[Records from a data source]
- - -

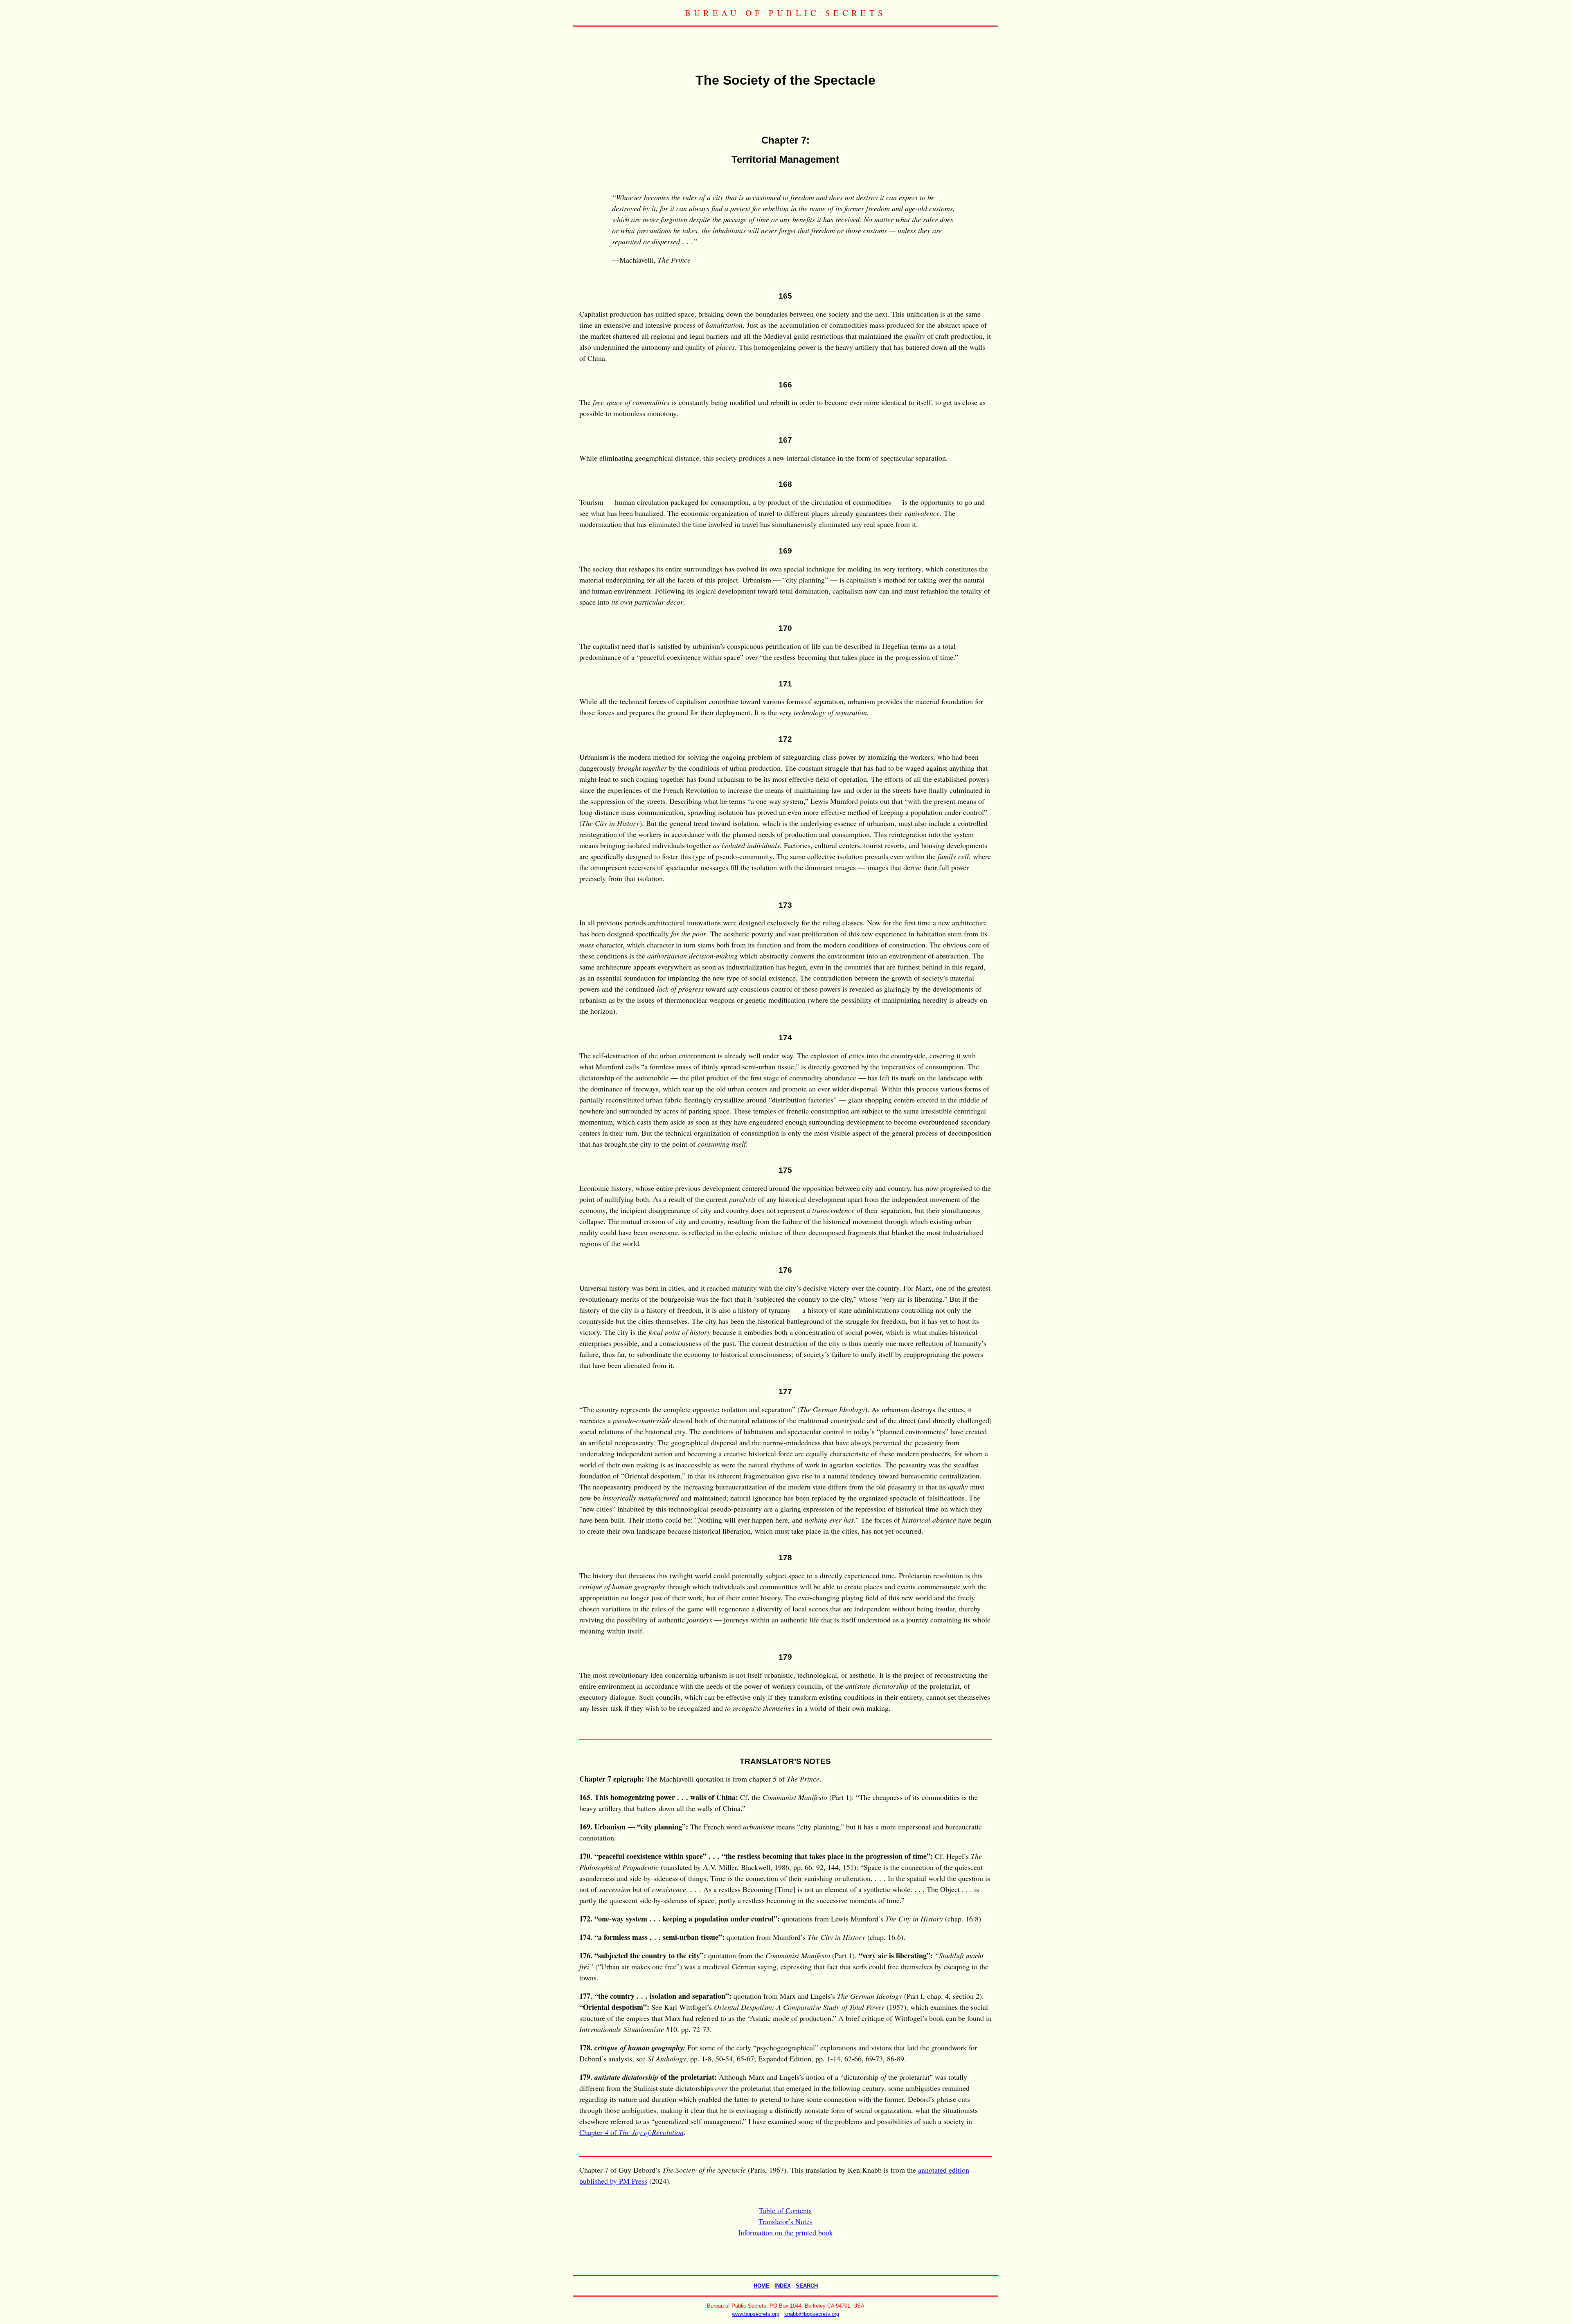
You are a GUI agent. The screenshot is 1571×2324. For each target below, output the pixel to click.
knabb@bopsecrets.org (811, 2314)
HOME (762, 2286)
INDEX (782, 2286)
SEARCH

- - -

__Exercise goal__.
Your copy of the records must be exact and must contain no pictures.

__Task result__.
You are a GUI agent. The screenshot is 1571×2324. For each target below, output the pixel to click.
knabb@bopsecrets.org (811, 2314)
HOME (762, 2286)
INDEX (782, 2286)
SEARCH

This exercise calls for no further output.